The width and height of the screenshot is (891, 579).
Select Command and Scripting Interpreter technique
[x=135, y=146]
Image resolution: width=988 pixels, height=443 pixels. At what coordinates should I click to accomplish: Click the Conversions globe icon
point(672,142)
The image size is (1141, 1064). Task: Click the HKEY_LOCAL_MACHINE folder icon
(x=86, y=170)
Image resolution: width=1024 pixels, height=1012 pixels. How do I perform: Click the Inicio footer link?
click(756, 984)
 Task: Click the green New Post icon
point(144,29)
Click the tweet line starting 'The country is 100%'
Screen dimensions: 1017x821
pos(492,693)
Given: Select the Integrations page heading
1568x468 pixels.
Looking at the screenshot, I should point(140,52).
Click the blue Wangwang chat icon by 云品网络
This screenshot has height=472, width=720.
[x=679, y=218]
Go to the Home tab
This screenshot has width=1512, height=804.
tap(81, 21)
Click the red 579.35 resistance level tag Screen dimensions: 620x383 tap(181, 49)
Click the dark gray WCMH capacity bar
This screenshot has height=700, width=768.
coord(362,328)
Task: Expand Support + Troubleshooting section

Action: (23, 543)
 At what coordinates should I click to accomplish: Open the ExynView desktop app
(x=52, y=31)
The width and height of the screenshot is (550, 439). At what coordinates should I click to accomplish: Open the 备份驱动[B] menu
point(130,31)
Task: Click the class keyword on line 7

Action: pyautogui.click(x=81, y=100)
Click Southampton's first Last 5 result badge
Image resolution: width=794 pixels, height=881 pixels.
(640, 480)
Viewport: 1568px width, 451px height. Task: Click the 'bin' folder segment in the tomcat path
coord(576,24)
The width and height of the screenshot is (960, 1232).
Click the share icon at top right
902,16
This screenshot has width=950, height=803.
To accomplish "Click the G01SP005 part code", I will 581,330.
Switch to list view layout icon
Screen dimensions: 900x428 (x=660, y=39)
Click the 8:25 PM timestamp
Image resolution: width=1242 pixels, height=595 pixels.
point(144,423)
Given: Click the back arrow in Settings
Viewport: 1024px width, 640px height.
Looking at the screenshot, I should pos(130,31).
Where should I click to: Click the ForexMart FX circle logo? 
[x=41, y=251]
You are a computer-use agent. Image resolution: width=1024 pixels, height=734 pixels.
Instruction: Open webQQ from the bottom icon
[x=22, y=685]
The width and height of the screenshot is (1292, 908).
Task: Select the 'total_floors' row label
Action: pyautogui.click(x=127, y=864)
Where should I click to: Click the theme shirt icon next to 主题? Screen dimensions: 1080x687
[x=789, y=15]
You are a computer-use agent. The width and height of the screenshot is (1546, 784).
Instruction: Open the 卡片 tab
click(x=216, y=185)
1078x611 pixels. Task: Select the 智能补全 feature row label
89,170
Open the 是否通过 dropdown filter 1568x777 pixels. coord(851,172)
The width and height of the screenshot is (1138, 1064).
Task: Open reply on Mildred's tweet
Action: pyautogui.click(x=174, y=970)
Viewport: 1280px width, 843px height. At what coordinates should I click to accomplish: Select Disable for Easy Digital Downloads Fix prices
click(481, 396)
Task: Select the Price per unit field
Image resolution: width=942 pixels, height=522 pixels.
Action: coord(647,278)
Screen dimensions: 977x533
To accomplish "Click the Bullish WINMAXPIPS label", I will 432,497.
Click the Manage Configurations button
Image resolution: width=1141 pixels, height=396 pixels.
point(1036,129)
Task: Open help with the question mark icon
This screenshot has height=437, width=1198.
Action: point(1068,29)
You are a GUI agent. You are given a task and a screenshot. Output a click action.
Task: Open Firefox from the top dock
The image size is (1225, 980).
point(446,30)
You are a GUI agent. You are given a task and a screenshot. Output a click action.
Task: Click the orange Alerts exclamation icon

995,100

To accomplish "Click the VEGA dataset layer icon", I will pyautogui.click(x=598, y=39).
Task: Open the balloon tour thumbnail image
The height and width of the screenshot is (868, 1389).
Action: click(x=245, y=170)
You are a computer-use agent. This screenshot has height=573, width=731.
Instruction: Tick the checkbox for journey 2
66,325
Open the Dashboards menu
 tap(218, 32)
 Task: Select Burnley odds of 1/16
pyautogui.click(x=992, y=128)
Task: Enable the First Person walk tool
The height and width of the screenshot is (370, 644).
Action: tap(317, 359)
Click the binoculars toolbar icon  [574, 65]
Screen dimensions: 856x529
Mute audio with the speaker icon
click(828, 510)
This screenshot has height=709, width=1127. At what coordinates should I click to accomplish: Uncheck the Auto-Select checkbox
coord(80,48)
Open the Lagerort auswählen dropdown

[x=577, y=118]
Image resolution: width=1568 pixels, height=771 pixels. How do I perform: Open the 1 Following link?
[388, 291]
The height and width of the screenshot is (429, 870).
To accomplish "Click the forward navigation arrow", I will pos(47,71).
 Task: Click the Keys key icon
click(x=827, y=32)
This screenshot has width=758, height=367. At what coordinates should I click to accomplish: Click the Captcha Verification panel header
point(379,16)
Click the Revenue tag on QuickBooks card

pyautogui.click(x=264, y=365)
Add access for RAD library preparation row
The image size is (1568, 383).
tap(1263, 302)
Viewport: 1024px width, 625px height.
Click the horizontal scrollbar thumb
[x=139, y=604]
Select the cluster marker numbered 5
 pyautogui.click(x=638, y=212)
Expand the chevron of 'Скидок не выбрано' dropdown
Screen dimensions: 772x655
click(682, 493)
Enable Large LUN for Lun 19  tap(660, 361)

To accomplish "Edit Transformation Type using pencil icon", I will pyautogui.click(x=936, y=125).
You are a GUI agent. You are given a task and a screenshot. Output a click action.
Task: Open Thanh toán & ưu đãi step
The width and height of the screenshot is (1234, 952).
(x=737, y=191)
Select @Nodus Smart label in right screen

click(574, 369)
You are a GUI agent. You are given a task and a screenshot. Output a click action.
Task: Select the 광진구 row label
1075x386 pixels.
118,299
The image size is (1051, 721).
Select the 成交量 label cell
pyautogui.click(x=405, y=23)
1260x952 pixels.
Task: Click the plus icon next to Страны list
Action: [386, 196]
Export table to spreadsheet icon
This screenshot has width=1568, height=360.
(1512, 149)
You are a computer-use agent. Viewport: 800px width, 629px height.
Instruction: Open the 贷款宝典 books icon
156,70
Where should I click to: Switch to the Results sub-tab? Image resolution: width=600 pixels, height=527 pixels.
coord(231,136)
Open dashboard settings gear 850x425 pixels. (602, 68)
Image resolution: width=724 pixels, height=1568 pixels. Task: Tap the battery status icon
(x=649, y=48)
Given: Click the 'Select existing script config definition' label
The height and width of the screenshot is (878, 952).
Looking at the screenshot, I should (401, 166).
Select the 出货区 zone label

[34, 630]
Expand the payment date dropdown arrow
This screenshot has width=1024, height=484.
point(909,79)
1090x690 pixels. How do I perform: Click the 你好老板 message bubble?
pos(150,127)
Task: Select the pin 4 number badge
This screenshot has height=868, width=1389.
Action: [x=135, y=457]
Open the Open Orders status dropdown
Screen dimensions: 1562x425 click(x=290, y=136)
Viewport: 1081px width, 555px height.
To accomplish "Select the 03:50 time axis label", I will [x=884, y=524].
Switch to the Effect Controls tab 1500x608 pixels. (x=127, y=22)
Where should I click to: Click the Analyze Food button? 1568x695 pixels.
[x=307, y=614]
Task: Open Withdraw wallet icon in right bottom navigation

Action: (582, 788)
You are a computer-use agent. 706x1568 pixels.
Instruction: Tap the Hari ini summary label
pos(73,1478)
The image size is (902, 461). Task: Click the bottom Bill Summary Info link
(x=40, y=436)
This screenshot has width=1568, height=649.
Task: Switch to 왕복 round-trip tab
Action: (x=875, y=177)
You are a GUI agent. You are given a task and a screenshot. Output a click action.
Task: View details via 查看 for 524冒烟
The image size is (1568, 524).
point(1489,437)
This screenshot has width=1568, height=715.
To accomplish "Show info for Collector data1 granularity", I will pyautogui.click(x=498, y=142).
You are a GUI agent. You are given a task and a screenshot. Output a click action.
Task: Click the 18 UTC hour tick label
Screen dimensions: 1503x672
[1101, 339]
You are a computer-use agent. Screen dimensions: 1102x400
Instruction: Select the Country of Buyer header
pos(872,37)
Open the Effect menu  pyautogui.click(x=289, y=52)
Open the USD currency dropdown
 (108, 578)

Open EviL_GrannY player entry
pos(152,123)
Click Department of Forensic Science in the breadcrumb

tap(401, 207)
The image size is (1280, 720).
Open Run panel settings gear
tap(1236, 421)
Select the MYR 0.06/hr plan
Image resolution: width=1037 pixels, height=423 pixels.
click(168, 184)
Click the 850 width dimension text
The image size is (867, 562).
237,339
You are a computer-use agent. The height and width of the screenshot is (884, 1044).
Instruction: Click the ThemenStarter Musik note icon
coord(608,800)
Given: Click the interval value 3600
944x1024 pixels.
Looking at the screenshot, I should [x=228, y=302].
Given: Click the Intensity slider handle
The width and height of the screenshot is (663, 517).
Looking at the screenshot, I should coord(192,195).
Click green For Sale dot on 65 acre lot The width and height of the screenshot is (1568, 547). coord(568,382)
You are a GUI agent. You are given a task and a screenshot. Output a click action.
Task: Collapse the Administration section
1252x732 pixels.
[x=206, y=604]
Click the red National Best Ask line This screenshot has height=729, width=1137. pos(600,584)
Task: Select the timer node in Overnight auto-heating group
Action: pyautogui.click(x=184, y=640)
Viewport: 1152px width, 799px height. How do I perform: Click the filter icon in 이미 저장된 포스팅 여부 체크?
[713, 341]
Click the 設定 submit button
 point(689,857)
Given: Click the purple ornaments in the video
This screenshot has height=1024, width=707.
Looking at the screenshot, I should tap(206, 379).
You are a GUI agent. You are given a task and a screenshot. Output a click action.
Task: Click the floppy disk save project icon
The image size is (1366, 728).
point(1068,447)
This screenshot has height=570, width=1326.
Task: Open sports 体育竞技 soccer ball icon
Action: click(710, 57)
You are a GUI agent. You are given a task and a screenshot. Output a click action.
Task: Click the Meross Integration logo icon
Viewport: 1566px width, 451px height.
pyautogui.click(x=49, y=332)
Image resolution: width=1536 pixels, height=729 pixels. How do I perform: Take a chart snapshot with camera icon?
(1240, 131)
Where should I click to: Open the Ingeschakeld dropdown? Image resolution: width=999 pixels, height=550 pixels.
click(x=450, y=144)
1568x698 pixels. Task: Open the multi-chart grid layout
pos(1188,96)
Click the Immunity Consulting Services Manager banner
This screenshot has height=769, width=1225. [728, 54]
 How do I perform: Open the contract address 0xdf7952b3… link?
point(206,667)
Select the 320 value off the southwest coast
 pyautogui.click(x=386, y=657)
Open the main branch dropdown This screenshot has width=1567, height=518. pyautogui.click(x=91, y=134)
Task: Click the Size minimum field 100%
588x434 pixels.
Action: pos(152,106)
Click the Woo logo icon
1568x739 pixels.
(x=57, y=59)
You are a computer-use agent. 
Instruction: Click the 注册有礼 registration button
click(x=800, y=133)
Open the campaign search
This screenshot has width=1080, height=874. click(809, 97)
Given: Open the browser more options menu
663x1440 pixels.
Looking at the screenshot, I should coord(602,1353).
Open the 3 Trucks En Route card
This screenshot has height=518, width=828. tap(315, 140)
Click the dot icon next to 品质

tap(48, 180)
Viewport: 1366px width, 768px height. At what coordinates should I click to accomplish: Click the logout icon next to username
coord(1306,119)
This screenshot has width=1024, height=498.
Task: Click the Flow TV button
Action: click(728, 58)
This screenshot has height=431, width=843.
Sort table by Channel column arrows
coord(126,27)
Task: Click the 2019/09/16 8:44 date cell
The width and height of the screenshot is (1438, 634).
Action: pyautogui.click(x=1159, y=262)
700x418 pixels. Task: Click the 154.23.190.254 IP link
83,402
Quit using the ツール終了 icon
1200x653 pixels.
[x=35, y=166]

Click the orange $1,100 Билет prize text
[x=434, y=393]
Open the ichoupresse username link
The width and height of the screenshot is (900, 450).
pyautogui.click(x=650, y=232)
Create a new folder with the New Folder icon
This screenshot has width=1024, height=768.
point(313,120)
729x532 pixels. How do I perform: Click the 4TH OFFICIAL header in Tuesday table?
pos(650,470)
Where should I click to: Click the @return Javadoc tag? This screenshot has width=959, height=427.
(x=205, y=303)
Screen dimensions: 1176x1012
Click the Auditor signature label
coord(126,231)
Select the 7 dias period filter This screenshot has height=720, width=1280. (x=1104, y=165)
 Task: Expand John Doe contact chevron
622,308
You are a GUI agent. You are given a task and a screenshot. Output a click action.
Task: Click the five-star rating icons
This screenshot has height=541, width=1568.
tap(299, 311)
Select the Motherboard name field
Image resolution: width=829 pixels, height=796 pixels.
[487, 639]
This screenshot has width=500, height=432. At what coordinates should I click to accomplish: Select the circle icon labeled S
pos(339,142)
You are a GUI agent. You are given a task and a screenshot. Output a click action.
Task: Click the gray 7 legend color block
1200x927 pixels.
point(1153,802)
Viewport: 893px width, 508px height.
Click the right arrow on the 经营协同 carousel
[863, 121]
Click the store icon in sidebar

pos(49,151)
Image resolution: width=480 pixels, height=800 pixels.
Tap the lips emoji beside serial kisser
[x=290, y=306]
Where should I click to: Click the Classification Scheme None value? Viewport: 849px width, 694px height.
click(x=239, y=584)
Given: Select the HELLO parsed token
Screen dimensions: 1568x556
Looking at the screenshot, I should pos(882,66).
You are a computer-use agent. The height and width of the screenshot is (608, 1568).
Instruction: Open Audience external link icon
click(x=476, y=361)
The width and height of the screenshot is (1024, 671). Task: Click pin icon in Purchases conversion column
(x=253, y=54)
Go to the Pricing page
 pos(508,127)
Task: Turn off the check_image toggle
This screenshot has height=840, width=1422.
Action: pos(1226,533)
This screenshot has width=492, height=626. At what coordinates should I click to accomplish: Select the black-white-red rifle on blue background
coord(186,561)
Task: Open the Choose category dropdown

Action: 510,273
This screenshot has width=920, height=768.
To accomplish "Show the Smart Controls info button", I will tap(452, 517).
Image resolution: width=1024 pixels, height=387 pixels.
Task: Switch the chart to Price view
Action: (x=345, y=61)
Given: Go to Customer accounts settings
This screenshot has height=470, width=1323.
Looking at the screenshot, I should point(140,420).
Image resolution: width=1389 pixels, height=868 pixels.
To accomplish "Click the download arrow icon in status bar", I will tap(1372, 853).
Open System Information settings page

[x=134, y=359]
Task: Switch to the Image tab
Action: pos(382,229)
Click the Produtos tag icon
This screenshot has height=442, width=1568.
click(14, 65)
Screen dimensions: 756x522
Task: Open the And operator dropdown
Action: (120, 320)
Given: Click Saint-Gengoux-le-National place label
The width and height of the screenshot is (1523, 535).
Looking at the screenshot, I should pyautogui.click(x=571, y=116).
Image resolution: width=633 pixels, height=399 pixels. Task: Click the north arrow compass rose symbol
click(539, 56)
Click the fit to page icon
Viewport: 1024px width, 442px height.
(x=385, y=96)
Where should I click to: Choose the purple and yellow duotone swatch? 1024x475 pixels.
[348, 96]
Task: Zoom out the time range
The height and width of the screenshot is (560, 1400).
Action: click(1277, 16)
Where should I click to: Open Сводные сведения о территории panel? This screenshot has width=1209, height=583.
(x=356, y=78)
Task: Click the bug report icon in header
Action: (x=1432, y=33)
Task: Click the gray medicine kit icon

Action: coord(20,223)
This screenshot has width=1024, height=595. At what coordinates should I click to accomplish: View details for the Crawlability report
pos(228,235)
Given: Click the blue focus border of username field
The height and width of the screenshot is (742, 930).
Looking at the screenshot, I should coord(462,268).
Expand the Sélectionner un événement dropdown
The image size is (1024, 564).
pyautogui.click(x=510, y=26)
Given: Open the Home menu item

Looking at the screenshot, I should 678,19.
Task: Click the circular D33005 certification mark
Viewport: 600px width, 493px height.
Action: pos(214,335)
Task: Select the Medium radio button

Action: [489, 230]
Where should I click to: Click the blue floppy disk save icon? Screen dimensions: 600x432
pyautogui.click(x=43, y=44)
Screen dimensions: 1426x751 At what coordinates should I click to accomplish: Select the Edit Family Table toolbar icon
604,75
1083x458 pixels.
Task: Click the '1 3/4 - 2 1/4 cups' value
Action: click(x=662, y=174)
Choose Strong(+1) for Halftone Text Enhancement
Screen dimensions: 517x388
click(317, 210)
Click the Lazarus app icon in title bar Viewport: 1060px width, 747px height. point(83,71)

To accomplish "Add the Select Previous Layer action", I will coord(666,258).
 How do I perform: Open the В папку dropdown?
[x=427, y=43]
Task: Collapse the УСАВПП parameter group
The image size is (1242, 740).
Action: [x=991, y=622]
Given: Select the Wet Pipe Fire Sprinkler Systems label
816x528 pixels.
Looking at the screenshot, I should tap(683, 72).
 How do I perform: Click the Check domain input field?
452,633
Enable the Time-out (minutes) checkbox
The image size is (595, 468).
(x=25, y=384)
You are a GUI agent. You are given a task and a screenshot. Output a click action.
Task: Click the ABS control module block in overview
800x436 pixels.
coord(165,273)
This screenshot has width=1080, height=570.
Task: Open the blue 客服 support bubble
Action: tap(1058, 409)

----------------------------------------

- EXERCISE -
Among the entries above, copy exactly only the lines starting with the one containing "Screen dimensions: 856x529" and going through the one containing "The image size is (1051, 721).", both ends included.

- FINAL ANSWER -
Screen dimensions: 856x529
Mute audio with the speaker icon
click(828, 510)
This screenshot has height=709, width=1127. At what coordinates should I click to accomplish: Uncheck the Auto-Select checkbox
coord(80,48)
Open the Lagerort auswählen dropdown

[x=577, y=118]
Image resolution: width=1568 pixels, height=771 pixels. How do I perform: Open the 1 Following link?
[388, 291]
The height and width of the screenshot is (429, 870).
To accomplish "Click the forward navigation arrow", I will pos(47,71).
 Task: Click the Keys key icon
click(x=827, y=32)
This screenshot has width=758, height=367. At what coordinates should I click to accomplish: Click the Captcha Verification panel header
point(379,16)
Click the Revenue tag on QuickBooks card

pyautogui.click(x=264, y=365)
Add access for RAD library preparation row
The image size is (1568, 383).
tap(1263, 302)
Viewport: 1024px width, 625px height.
Click the horizontal scrollbar thumb
[x=139, y=604]
Select the cluster marker numbered 5
 pyautogui.click(x=638, y=212)
Expand the chevron of 'Скидок не выбрано' dropdown
Screen dimensions: 772x655
click(682, 493)
Enable Large LUN for Lun 19  tap(660, 361)

To accomplish "Edit Transformation Type using pencil icon", I will pyautogui.click(x=936, y=125).
You are a GUI agent. You are given a task and a screenshot. Output a click action.
Task: Open Thanh toán & ưu đãi step
The width and height of the screenshot is (1234, 952).
(x=737, y=191)
Select @Nodus Smart label in right screen

click(574, 369)
You are a GUI agent. You are given a task and a screenshot. Output a click action.
Task: Select the 광진구 row label
1075x386 pixels.
118,299
The image size is (1051, 721).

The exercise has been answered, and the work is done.